▶ WORK REQUEST
Below is a block of records; repeat all of them exactly.
+---+
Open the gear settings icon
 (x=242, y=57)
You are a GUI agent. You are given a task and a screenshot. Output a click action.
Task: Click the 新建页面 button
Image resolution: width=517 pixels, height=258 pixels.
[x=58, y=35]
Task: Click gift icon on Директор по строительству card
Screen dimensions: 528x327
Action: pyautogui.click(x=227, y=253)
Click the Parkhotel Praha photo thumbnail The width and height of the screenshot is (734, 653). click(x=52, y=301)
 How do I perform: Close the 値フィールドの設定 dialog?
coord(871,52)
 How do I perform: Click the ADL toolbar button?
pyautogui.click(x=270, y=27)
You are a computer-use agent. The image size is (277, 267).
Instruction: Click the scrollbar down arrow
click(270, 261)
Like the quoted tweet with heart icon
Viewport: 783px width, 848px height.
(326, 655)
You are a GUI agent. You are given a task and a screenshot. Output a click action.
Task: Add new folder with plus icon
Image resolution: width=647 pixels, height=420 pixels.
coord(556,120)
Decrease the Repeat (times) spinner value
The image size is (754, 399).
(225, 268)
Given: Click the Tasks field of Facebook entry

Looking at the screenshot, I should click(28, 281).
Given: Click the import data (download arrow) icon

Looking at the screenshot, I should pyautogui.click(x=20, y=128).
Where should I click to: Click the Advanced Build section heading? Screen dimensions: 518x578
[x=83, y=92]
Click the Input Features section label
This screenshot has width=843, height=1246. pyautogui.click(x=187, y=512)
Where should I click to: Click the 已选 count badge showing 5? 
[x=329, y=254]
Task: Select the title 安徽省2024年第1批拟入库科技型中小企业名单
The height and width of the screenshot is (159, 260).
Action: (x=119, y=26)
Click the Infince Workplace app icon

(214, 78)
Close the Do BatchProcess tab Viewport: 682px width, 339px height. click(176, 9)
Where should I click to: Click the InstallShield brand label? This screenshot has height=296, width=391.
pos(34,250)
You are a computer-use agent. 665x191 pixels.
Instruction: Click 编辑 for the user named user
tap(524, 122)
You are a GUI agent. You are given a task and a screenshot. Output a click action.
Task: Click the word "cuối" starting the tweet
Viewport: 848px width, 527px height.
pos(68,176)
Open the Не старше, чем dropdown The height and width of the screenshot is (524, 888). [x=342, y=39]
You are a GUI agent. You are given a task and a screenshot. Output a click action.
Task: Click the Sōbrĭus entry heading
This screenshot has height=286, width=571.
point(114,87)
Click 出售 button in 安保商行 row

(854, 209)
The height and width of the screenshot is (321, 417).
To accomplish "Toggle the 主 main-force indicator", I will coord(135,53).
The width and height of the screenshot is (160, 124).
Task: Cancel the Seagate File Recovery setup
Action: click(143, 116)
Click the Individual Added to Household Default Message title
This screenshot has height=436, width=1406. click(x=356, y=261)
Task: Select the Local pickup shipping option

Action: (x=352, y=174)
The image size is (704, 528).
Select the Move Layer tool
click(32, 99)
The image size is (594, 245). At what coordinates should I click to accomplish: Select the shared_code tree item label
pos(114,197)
+---+
▶ ANSWER BOX
Open the gear settings icon
 (x=242, y=57)
You are a GUI agent. You are given a task and a screenshot. Output a click action.
Task: Click the 新建页面 button
Image resolution: width=517 pixels, height=258 pixels.
[x=58, y=35]
Task: Click gift icon on Директор по строительству card
Screen dimensions: 528x327
Action: pyautogui.click(x=227, y=253)
Click the Parkhotel Praha photo thumbnail The width and height of the screenshot is (734, 653). click(x=52, y=301)
 How do I perform: Close the 値フィールドの設定 dialog?
coord(871,52)
 How do I perform: Click the ADL toolbar button?
pyautogui.click(x=270, y=27)
You are a computer-use agent. The image size is (277, 267).
Instruction: Click the scrollbar down arrow
click(270, 261)
Like the quoted tweet with heart icon
Viewport: 783px width, 848px height.
(326, 655)
You are a GUI agent. You are given a task and a screenshot. Output a click action.
Task: Add new folder with plus icon
Image resolution: width=647 pixels, height=420 pixels.
coord(556,120)
Decrease the Repeat (times) spinner value
The image size is (754, 399).
(225, 268)
Given: Click the Tasks field of Facebook entry

Looking at the screenshot, I should click(28, 281).
Given: Click the import data (download arrow) icon

Looking at the screenshot, I should pyautogui.click(x=20, y=128).
Where should I click to: Click the Advanced Build section heading? Screen dimensions: 518x578
[x=83, y=92]
Click the Input Features section label
This screenshot has width=843, height=1246. pyautogui.click(x=187, y=512)
Where should I click to: Click the 已选 count badge showing 5? 
[x=329, y=254]
Task: Select the title 安徽省2024年第1批拟入库科技型中小企业名单
The height and width of the screenshot is (159, 260).
Action: (x=119, y=26)
Click the Infince Workplace app icon

(214, 78)
Close the Do BatchProcess tab Viewport: 682px width, 339px height. click(176, 9)
Where should I click to: Click the InstallShield brand label? This screenshot has height=296, width=391.
pos(34,250)
You are a computer-use agent. 665x191 pixels.
Instruction: Click 编辑 for the user named user
tap(524, 122)
You are a GUI agent. You are given a task and a screenshot. Output a click action.
Task: Click the word "cuối" starting the tweet
Viewport: 848px width, 527px height.
pos(68,176)
Open the Не старше, чем dropdown The height and width of the screenshot is (524, 888). [x=342, y=39]
You are a GUI agent. You are given a task and a screenshot. Output a click action.
Task: Click the Sōbrĭus entry heading
This screenshot has height=286, width=571.
point(114,87)
Click 出售 button in 安保商行 row

(854, 209)
The height and width of the screenshot is (321, 417).
To accomplish "Toggle the 主 main-force indicator", I will coord(135,53).
The width and height of the screenshot is (160, 124).
Task: Cancel the Seagate File Recovery setup
Action: click(143, 116)
Click the Individual Added to Household Default Message title
This screenshot has height=436, width=1406. click(x=356, y=261)
Task: Select the Local pickup shipping option

Action: (x=352, y=174)
The image size is (704, 528).
Select the Move Layer tool
click(32, 99)
The image size is (594, 245). At what coordinates should I click to accomplish: Select the shared_code tree item label
pos(114,197)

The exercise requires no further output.